Purpose:The raging pandemic of SARS-CoV-2 has generated the need to address the epidemiological and disease patterns that identify higher risk populations. Cancer patients have been postulated to be at higher risk for mortality, although the current data is conflicting. We sought to compare the outcomes of cancer patients to the CDC cohort and identify high risk features within our cancer population.
Methods: We conducted a retrospective cohort study of patients with pre-existing cancer diagnosis and diagnosed with COVID-19 infection between 3/2020-6/2020 and analyzed risk factors leading to worse outcome. We also compared our data with the local population average from the Center for Disease Control (CDC), during the same time frame, to assess differences in mortality with special emphasis on comorbidities.
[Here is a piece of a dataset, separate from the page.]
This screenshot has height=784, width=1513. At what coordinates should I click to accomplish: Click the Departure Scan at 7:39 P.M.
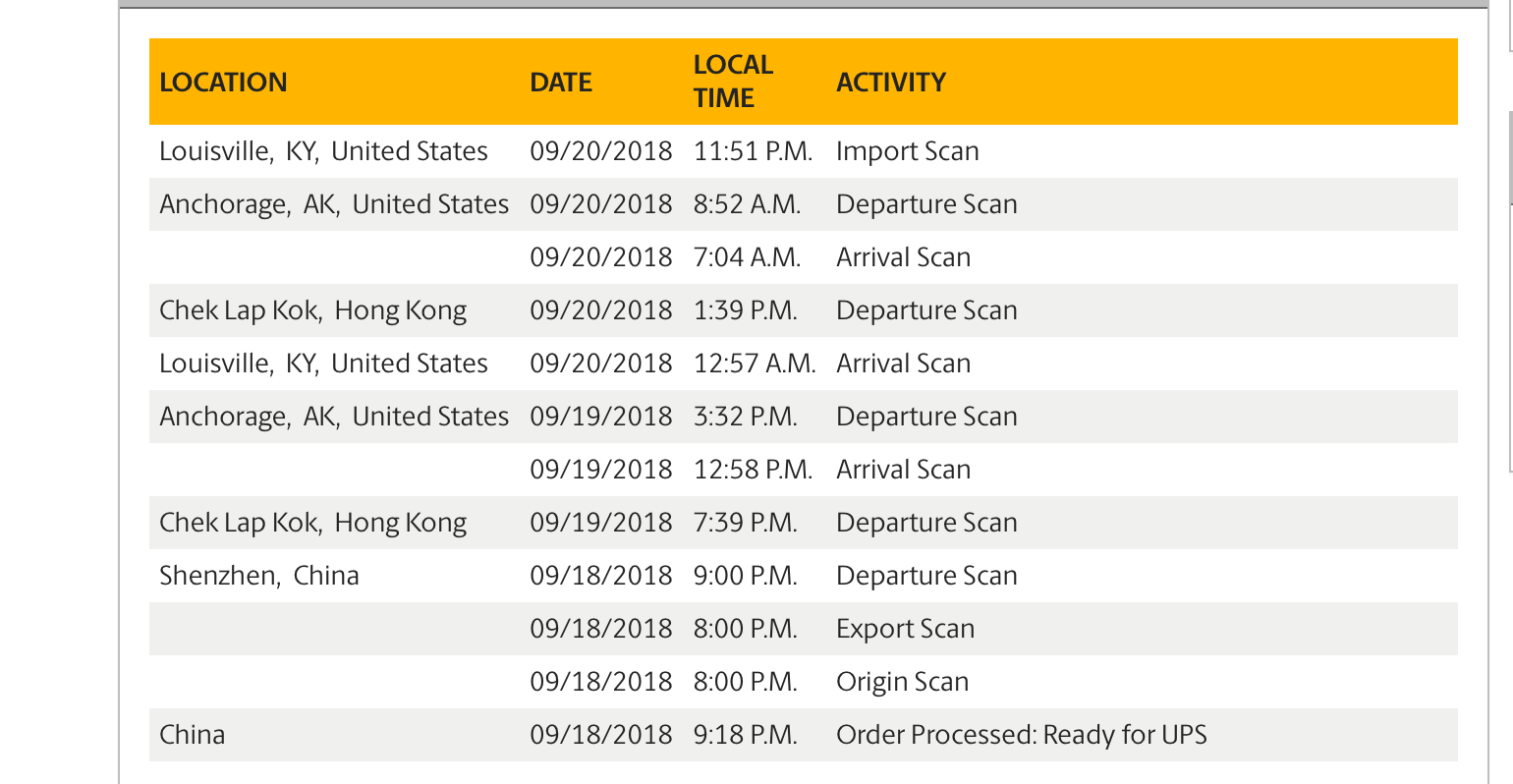[926, 523]
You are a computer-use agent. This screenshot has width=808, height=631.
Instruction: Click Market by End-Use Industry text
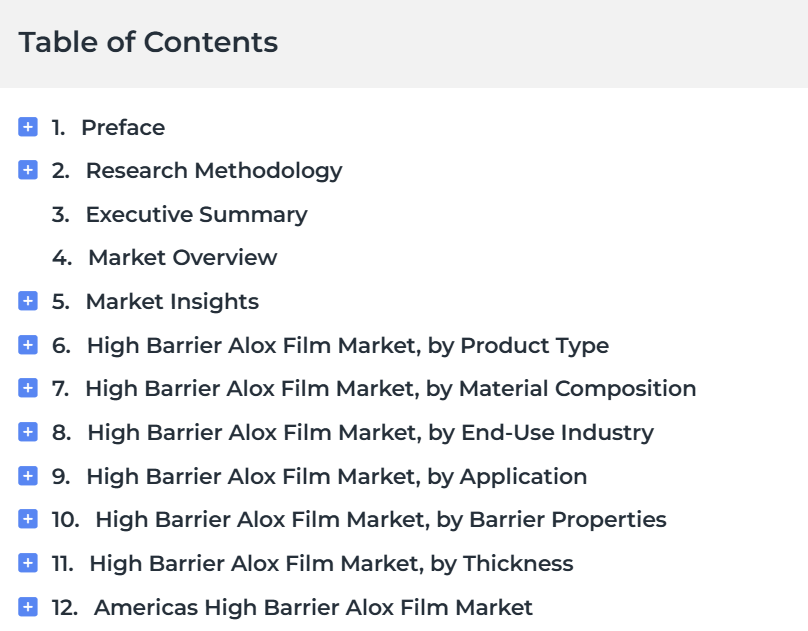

Results: When compared to CDC cohort, our study did not identify an increase in mortality in the cancer cohort, suggesting that cancer patients are not necessarily predisposed to worse outcomes from COVID-19. However, older age and diagnosis of a hematological malignancy was associated with increased mortality. Our study also identified that male sex and presence of comorbidities such as chronic kidney disease, coronary artery disease and hyperlipidemia were risk factors for requiring critical care. Higher hospitalization and readmission rates were noted in our cancer cohort when compared to CDC cohort highlighting the importance of close monitoring in cancer patients to keep mortality rates low. Reactive airway disease and Coronary artery disease were more common comorbidities in the cancer cohort whereas diabetes and hypertension were common in the CDC cohort.